> _Extracted information_:

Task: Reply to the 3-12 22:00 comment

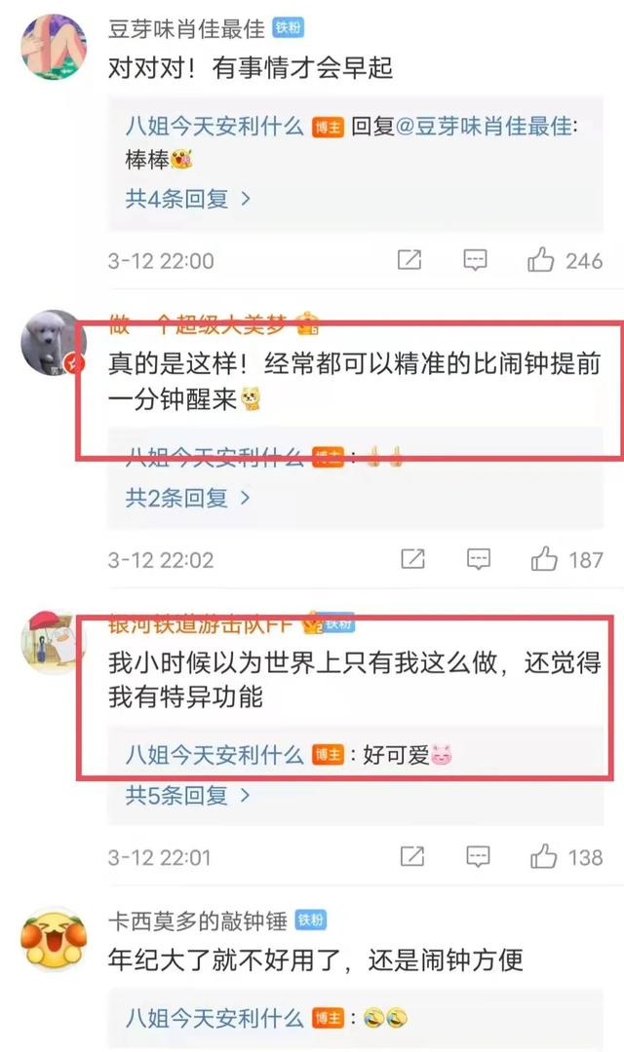Action: (475, 260)
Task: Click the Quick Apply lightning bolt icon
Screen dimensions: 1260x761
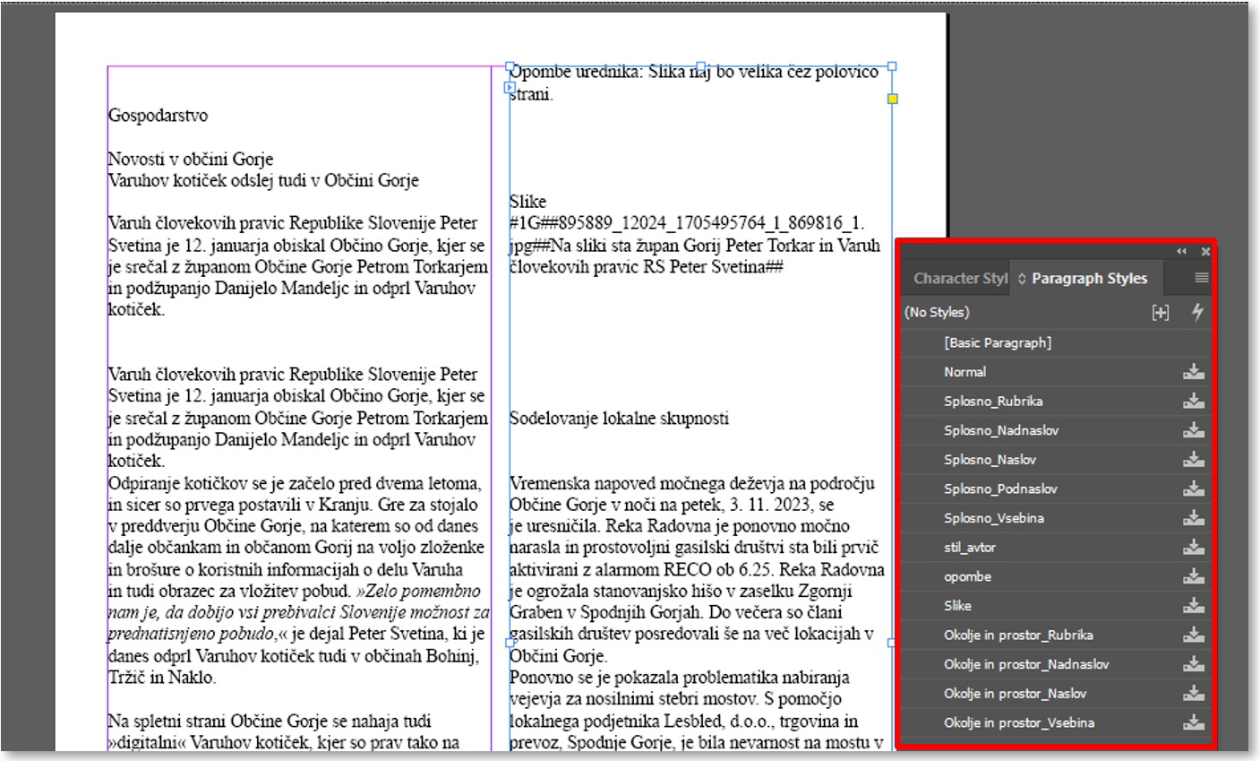Action: (x=1196, y=313)
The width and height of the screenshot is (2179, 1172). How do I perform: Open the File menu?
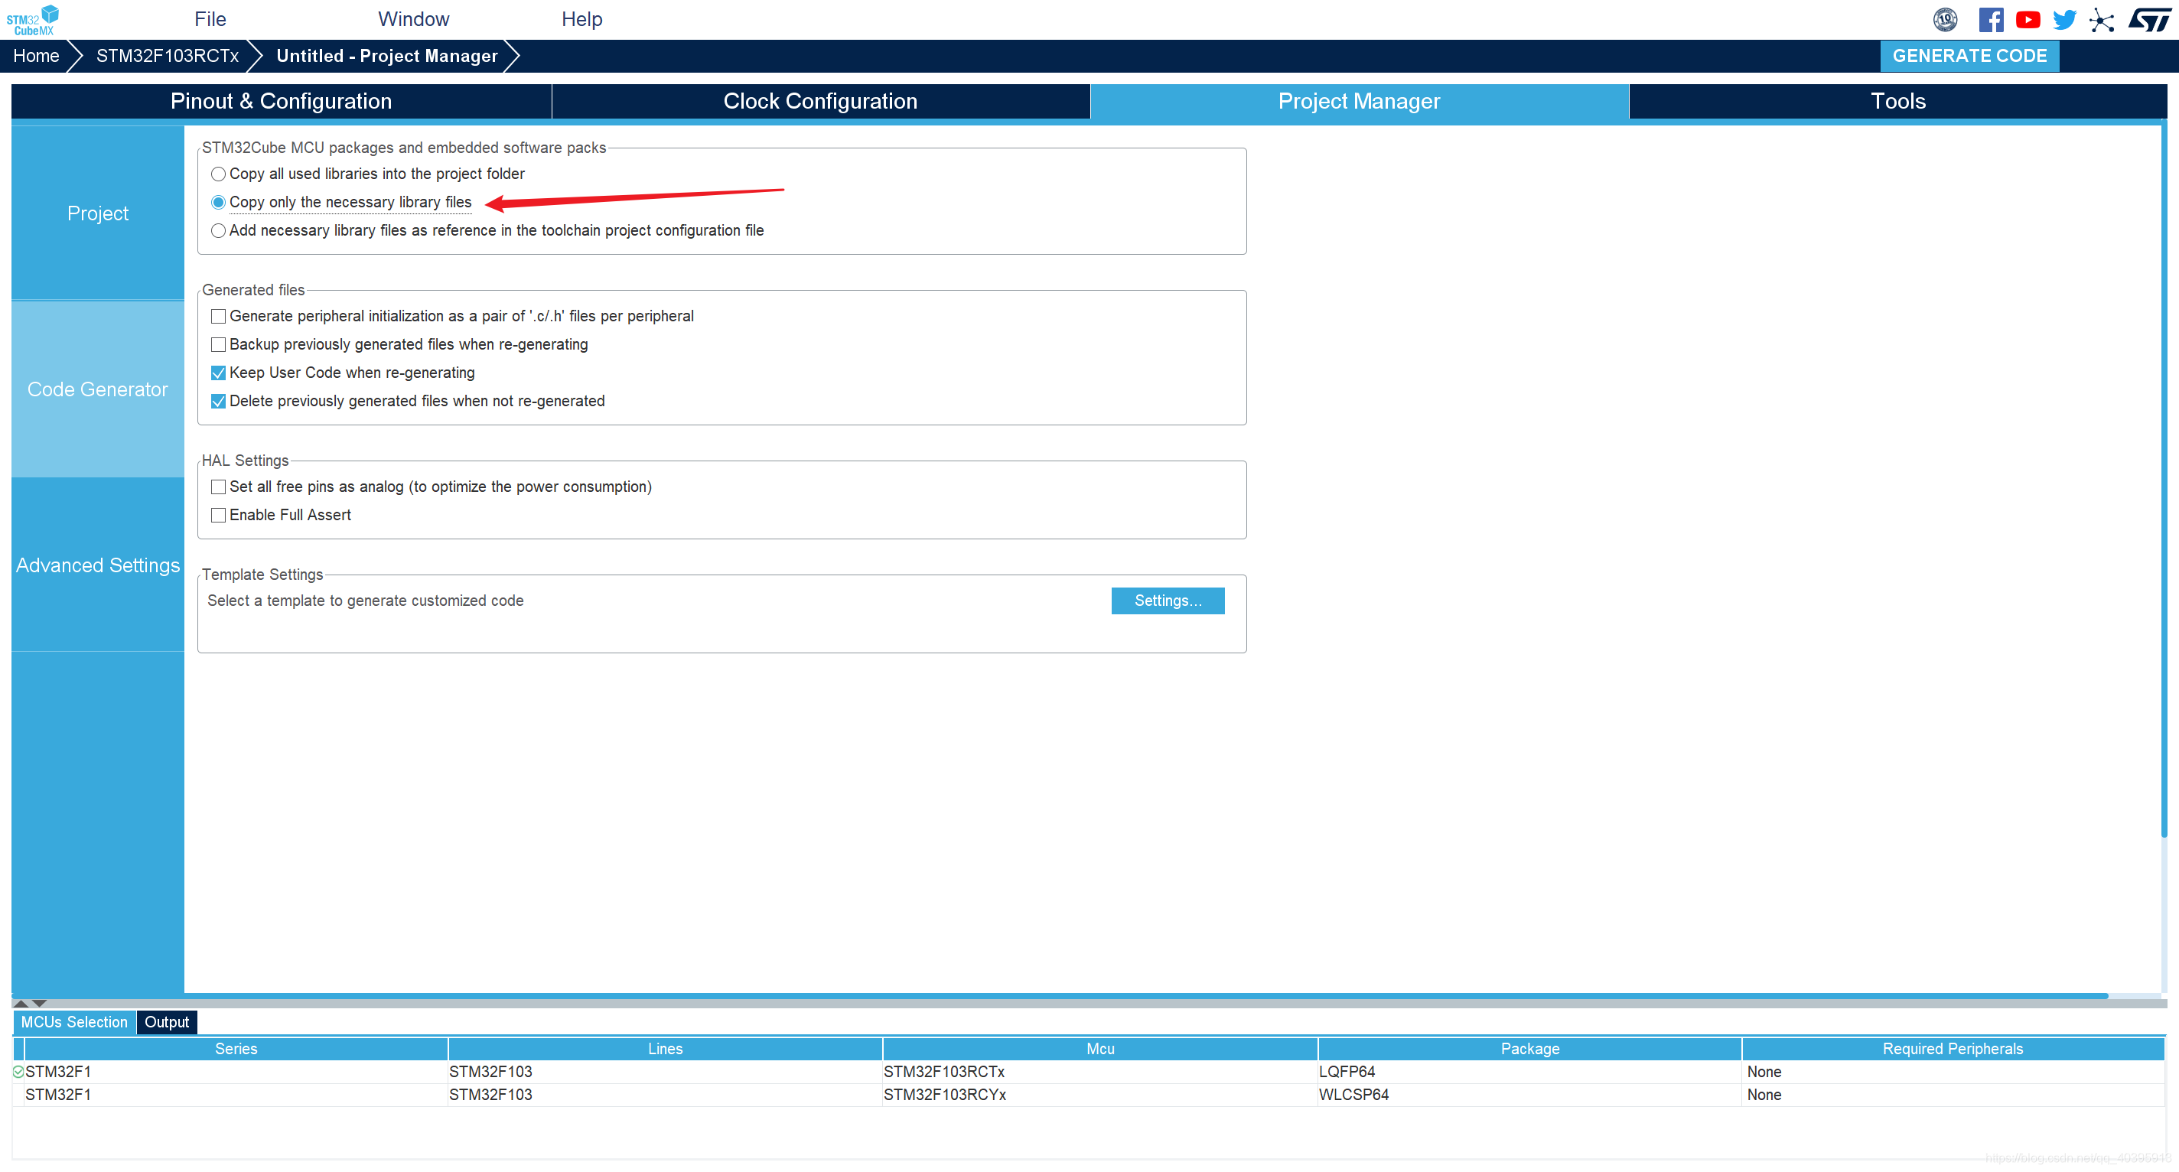click(x=210, y=19)
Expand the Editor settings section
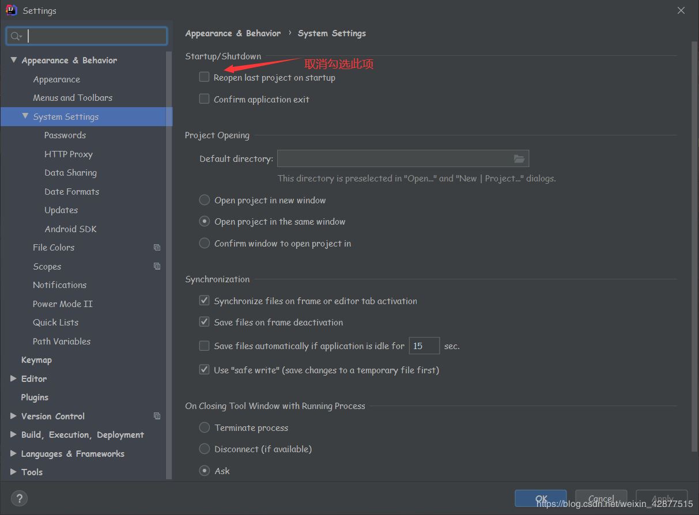This screenshot has width=699, height=515. click(x=14, y=378)

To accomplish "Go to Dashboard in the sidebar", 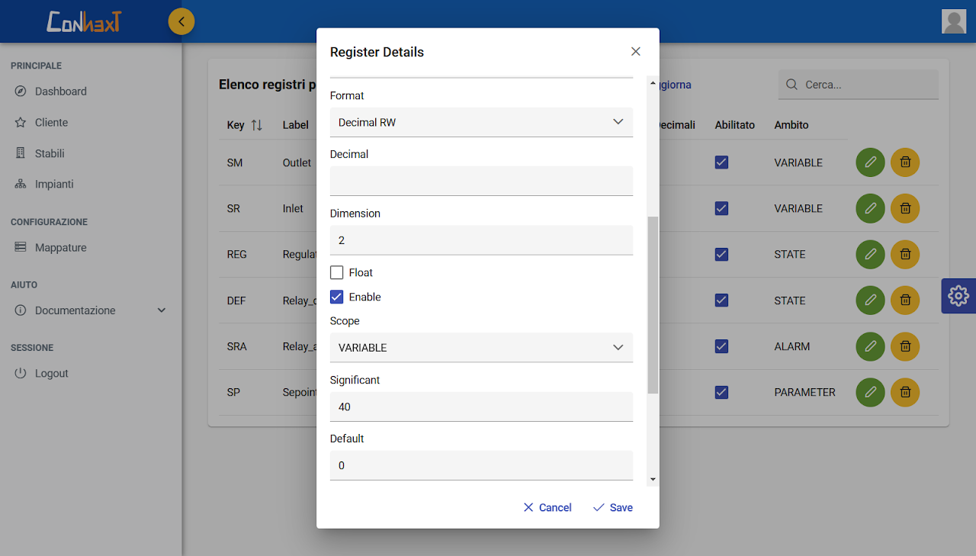I will click(60, 92).
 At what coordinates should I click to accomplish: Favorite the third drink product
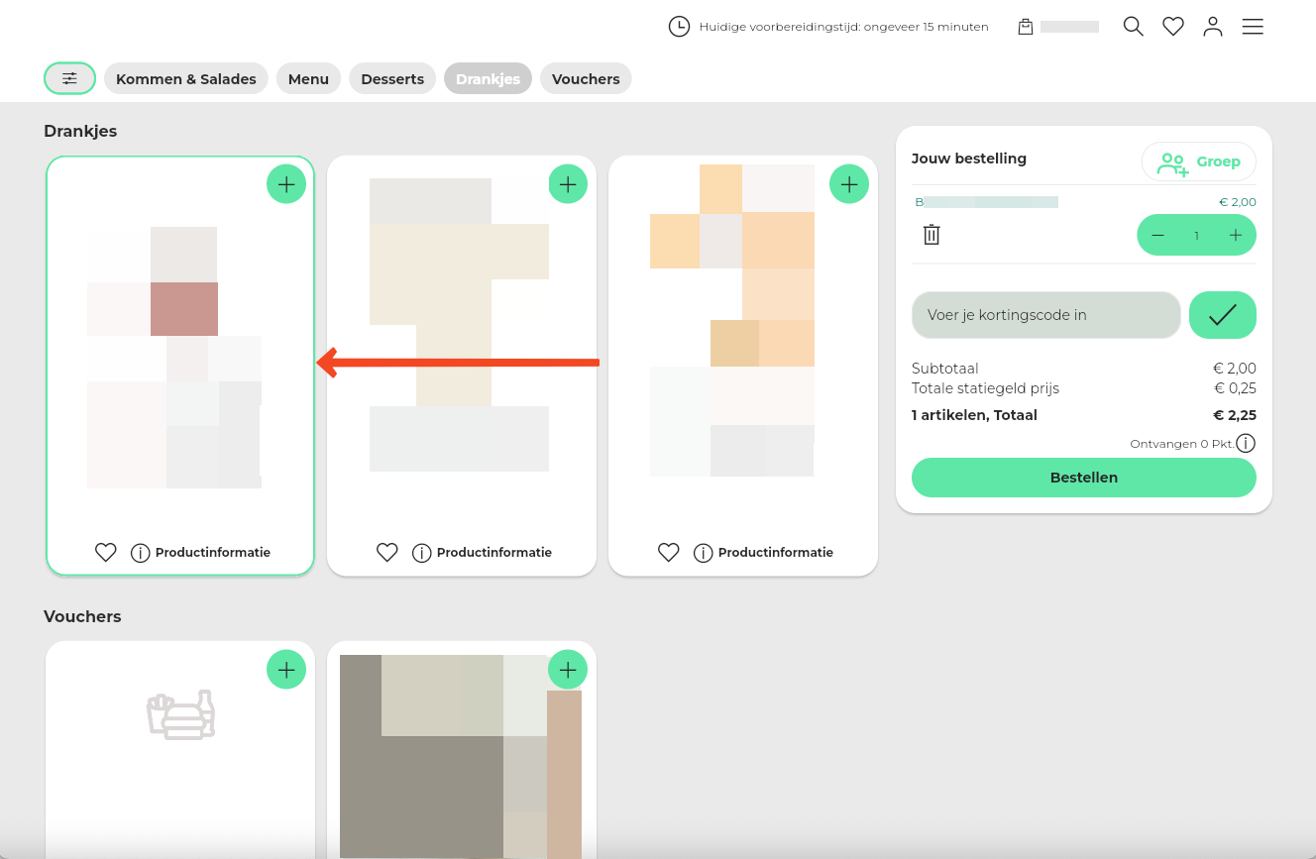669,553
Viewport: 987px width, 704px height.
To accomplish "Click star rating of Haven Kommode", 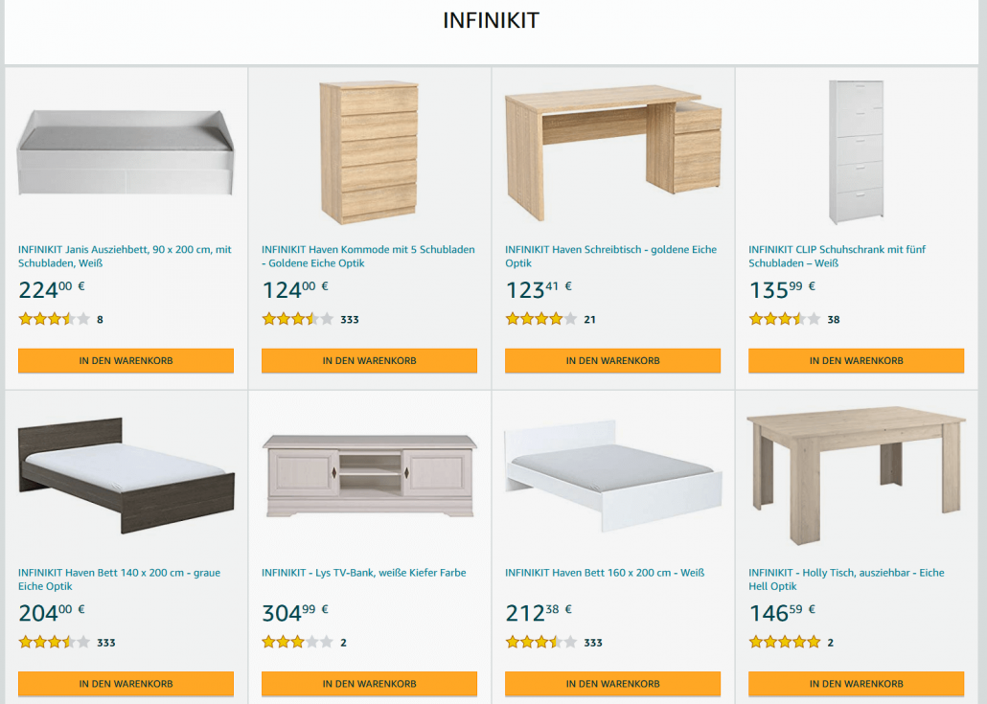I will pyautogui.click(x=298, y=320).
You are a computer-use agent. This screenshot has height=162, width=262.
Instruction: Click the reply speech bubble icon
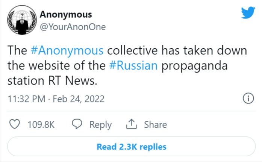(x=77, y=124)
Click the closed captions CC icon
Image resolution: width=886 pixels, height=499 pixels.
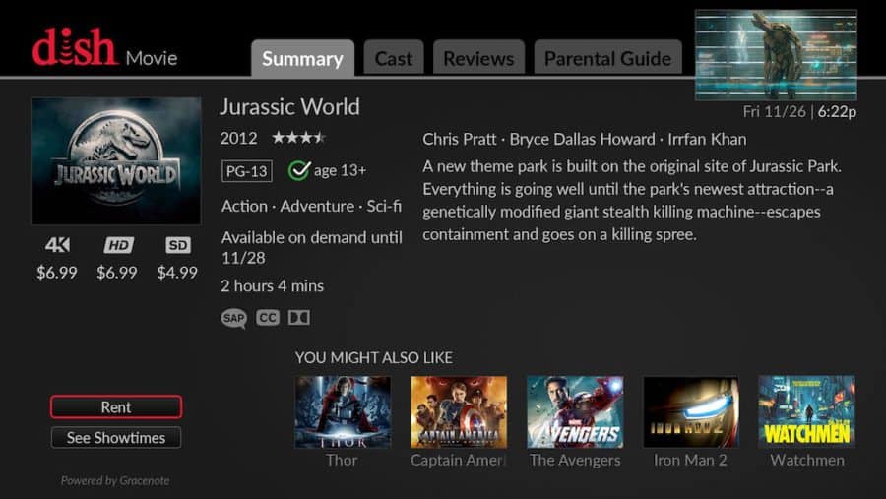click(267, 318)
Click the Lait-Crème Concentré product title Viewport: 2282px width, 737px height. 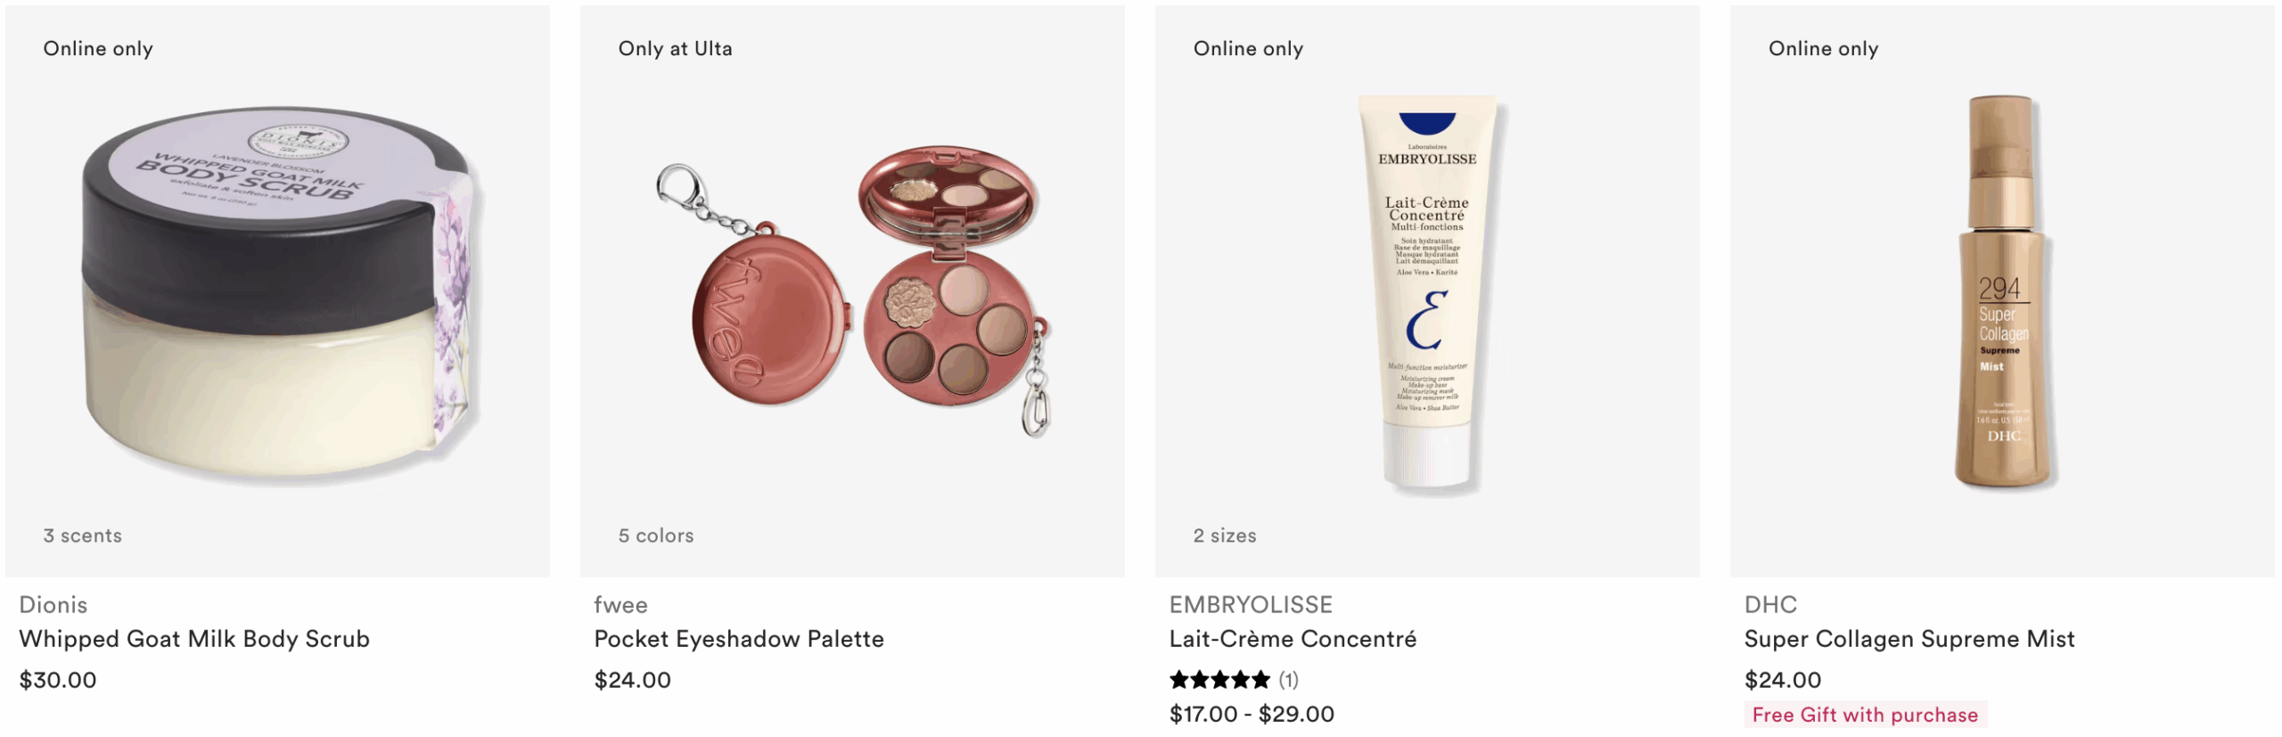click(x=1293, y=639)
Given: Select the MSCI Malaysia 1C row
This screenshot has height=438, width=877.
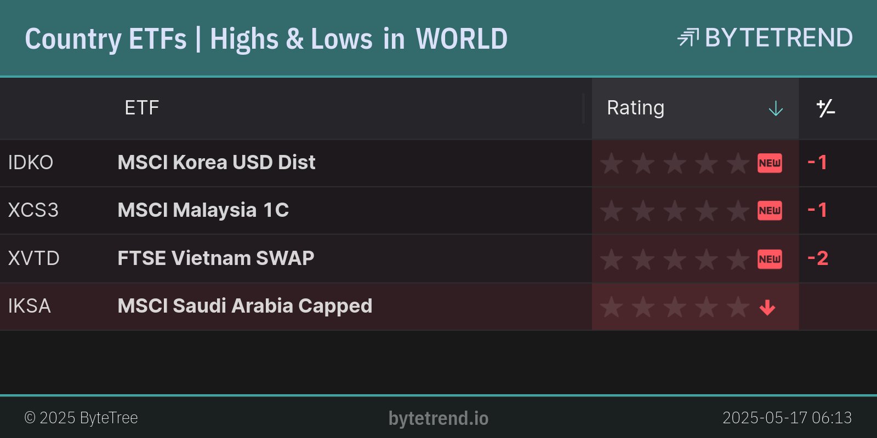Looking at the screenshot, I should pyautogui.click(x=203, y=210).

> _What this task involves_:
Pull out every line of the data that contains the word "icon" and copy each one in full.

> _Answer below_:
Task: Click the Quick Apply lightning bolt icon
Instruction: Click the reply speech bubble icon
Click the closed captions CC icon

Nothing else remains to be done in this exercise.